> [PROBLEM]
Your task is to copy each line of the material that includes "icon".

* * * * * * * * *

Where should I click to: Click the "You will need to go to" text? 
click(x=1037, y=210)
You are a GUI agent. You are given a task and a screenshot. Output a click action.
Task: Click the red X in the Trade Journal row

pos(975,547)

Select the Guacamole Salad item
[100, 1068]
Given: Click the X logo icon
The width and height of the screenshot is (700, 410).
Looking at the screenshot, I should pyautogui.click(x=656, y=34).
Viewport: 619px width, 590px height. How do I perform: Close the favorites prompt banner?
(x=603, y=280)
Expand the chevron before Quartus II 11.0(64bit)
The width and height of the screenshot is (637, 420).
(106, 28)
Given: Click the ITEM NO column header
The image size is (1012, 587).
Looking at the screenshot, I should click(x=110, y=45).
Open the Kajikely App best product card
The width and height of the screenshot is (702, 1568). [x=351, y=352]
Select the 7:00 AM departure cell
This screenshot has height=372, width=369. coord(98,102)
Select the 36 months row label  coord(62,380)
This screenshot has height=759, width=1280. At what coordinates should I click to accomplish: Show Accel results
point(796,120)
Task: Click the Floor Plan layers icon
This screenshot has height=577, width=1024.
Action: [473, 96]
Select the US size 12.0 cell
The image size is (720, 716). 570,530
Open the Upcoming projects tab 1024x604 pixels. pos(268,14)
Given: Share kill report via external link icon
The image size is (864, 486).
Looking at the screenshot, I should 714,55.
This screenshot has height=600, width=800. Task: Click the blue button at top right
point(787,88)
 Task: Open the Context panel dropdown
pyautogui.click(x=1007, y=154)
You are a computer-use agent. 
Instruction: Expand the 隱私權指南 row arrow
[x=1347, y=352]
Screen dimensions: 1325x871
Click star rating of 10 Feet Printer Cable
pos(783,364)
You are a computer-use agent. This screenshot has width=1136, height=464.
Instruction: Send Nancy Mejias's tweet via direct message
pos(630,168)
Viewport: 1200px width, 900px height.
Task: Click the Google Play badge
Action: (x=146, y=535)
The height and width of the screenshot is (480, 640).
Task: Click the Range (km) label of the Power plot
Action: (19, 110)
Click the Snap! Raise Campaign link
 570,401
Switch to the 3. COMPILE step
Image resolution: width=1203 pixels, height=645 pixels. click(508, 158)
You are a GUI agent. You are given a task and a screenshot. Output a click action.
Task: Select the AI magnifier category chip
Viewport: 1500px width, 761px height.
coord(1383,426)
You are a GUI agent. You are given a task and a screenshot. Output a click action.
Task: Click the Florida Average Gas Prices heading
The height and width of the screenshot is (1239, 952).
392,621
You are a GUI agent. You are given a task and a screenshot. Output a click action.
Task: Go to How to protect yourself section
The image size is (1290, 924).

* * * * * * * * *

> [SOLUTION FOR THIS EXERCISE]
Given: Click the X logo icon
Task: Click the Floor Plan layers icon
Given: Share kill report via external link icon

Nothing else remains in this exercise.